■ **PROBLEM**: Copy out the records word for word, starting at the line containing "Screen dimensions: 961x605" and ending at the line containing "pos(503,586)".

■ **DATA SUPPLIED**:
╭──

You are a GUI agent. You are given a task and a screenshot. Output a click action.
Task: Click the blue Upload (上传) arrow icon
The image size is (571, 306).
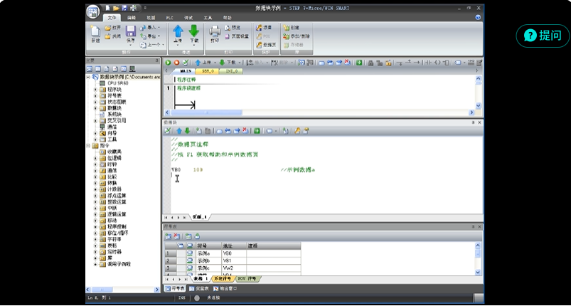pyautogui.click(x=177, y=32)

╰──
╭──

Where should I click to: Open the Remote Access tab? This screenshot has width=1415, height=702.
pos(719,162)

╰──
╭──

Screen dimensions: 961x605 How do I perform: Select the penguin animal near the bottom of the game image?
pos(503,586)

╰──

■ **TASK RESULT**:
Screen dimensions: 961x605 How do I perform: Select the penguin animal near the bottom of the game image?
pos(503,586)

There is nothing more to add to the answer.